Major Film Theories by Andrew J. Dudley;

Major Film Theories by Andrew J. Dudley;

Author:Andrew, J. Dudley;
Language: eng
Format: epub
Publisher: Oxford University Press, USA
Published: 2011-08-14T16:00:00+00:00


CINEMATIC MEANS AND FORM

Bazin versus Traditional Theory

We have seen that Kracauer, after determining that the raw material filmmakers must shape is reality itself, urged those filmmakers to limit themselves primarily to realistic means in producing films which have a realistic form. This restricting position has annoyed many critics who feel that filmmakers should be allowed to do anything they please with their raw material, even if this material be reality itself.

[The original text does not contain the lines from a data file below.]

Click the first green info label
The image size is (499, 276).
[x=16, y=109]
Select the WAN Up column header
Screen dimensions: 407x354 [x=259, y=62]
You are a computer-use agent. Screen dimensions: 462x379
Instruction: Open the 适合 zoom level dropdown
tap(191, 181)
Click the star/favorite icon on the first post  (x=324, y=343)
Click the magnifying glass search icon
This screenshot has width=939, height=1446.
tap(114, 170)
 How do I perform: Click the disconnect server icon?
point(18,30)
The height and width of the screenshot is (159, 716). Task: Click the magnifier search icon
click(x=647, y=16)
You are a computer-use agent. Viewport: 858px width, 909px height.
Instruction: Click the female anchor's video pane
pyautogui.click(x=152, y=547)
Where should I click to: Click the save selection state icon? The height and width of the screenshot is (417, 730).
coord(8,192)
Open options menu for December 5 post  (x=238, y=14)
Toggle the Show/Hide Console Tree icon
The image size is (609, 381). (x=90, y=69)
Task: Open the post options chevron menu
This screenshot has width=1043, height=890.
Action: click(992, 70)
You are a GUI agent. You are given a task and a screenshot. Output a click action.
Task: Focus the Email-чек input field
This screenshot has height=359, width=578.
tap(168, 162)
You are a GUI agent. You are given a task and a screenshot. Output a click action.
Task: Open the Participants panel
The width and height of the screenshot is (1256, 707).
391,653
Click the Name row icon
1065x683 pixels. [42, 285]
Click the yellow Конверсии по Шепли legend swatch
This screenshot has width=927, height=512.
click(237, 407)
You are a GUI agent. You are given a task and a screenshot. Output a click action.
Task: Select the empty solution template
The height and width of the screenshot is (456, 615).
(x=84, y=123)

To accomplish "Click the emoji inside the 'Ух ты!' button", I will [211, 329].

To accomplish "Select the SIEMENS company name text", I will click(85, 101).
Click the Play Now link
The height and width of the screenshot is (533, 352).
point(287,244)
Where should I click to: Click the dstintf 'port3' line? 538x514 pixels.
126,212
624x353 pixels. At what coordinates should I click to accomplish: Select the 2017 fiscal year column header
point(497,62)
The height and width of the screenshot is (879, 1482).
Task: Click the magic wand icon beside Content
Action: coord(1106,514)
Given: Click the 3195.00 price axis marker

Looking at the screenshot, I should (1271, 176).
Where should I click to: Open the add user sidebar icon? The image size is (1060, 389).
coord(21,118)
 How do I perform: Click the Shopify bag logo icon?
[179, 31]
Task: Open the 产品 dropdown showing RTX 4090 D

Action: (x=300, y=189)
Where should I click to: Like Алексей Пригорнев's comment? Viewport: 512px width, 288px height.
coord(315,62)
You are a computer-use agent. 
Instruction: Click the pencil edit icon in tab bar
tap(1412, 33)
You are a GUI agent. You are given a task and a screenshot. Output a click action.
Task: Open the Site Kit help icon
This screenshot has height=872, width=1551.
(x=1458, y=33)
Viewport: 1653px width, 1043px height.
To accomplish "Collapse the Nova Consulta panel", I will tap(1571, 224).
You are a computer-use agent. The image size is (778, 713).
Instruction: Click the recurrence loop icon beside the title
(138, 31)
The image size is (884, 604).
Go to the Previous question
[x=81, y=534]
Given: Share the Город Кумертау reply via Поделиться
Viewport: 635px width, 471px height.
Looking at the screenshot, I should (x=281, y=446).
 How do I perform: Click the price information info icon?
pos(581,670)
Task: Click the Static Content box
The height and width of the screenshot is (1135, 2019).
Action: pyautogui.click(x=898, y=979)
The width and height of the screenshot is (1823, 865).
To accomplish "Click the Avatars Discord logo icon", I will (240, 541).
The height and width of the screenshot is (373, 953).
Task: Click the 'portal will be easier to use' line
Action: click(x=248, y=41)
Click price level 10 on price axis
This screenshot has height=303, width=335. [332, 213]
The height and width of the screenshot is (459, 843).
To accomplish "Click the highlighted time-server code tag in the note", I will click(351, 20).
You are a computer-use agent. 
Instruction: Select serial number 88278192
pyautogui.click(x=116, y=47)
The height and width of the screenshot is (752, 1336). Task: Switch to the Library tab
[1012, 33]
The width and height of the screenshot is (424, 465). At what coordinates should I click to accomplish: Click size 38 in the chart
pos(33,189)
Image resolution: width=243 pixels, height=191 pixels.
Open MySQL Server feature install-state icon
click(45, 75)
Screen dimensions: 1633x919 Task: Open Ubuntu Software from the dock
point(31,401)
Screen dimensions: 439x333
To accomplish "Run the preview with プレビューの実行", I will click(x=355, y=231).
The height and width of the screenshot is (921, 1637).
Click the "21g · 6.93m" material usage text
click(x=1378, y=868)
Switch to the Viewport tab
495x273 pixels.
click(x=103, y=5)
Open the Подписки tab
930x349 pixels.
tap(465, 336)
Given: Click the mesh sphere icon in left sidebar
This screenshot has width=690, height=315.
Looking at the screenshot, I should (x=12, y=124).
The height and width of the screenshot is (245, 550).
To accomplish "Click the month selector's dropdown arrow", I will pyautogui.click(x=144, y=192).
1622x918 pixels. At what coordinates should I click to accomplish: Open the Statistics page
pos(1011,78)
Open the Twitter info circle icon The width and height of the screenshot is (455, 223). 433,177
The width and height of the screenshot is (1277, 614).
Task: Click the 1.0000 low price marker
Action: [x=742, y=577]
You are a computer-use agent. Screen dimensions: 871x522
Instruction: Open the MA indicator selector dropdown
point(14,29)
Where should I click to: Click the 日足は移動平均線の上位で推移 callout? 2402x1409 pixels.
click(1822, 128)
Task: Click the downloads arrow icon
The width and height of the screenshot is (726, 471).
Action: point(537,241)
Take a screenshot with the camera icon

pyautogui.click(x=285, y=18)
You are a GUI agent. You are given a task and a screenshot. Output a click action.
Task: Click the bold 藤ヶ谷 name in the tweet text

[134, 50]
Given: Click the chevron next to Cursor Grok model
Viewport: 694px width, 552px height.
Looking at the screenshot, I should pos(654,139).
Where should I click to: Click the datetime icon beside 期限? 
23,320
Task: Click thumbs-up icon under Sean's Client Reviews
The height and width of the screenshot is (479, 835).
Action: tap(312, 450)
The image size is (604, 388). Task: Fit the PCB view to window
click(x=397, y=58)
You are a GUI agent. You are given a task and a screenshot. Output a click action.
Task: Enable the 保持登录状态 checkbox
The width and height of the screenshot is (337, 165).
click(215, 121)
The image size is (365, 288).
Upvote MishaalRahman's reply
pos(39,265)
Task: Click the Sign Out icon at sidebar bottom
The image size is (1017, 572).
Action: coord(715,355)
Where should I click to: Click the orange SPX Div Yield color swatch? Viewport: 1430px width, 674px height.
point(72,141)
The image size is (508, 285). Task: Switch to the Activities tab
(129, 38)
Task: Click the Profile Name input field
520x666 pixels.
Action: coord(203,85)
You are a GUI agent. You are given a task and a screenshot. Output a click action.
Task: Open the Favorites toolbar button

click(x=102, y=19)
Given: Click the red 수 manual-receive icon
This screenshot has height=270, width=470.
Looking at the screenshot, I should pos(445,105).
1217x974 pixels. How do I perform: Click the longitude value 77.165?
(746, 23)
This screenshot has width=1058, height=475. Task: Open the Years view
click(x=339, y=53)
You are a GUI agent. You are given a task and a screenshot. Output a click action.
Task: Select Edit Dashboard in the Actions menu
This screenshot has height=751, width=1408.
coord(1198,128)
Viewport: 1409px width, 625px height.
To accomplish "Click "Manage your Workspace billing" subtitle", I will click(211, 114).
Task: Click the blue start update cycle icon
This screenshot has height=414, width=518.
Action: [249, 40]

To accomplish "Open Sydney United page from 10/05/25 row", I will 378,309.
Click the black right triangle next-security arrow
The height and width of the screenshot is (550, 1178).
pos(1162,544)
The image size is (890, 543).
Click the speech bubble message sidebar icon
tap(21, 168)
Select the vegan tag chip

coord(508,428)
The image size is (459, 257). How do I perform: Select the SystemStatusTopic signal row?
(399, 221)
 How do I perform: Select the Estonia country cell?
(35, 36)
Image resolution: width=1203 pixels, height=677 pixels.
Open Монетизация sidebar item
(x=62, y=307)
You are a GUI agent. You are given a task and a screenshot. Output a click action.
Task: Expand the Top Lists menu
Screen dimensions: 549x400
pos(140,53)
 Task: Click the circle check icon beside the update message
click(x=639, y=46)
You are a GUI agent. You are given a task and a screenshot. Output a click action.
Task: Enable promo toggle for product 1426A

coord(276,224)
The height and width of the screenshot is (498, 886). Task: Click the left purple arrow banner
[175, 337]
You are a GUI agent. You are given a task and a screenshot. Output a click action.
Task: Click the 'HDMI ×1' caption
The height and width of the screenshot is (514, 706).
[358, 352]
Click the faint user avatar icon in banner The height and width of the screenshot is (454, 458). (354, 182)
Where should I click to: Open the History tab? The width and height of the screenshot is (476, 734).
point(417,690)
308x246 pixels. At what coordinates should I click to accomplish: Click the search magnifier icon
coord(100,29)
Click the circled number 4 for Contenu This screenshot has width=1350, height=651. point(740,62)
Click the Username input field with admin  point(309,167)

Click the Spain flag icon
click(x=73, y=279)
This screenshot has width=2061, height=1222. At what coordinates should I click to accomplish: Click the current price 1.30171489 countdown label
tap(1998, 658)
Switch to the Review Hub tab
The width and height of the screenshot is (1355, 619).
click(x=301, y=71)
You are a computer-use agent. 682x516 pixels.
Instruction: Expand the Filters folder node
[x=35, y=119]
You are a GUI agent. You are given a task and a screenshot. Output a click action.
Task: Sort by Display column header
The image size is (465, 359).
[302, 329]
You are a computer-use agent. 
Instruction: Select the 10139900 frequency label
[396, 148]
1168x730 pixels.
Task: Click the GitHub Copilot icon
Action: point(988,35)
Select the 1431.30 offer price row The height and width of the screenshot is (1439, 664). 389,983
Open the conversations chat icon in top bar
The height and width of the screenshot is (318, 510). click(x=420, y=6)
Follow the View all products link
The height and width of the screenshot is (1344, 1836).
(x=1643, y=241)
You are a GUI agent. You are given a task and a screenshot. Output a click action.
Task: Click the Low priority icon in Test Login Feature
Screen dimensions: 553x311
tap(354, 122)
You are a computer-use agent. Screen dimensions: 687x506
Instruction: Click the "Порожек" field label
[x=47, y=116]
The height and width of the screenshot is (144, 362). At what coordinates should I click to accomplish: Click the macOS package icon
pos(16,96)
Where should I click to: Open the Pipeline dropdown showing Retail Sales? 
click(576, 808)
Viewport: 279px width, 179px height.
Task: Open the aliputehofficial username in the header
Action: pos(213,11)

Hostile critics often attempt to link Bazin with Kracauer because of his lifelong praise of realistic films. Bazin’s belief in the realistic nature of the photographic image led him, to be sure, to a predilection for realistic films but only in these respects : he felt that most films conform to their material rather than against it and that every filmmaker, no matter what his intentions, must take into account the realistic nature of his material, even if he wants to deform or distort that material. Raw material, then, exerts a compelling but not a final influence on the medium. Bazin had a horror of prescriptive aesthetics which dictate what is cinematic from what is not. Always the existentialist, he believed that “cinema’s existence precedes its essence” (What Is Cinema?, p. 71) that theorists must describe and explain what has been done in cinema instead of deducing what should be done from some abstract system.

Bazin’s many remarks on the objectivity of film’s raw material, then, stand to the side of his consideration of the work of the filmmaker. In his abstract jargon, the ontology of cinema stands to the side of the language and function of cinema. It exerts a pull or force on that language but it does not absolutely dictate how cinema is to be used.

Most of Bazin’s writing investigates the style and form of actual works of cinema. He was basically a genre critic, deriving his theories about cinematic means (language) from his meditations on the purpose and shape (form) of films. Bazin perceived a necessary causal link between a film’s form and its means. In practice this came down to a relation between genre and style. For instance, the city symphonies of the twenties (like Berlin or Rien que les heures) were characterized not only by their subject matter, but by rhythmic editing on matched forms, by hide and seek cameras, and by the frequent use of natural dollies like escalators and trollies. In this example even the name of the genre signalled the style which created it. Bazin had an unequalled talent for discerning the genre of a film (its form and the psychological impact of the form) and then discovering the stylistic laws which govern that form and deliver its psychological rewards.

The raw material of cinema, then, is made “to signify” through various cinematic means and it achieves its proper “signification” when it finds its forms. It is up to the theorist to study the various processes (means) by which a filmmaker can make reality (the raw material) significant and, more particularly, to make it significant in a certain humanly valuable way (form).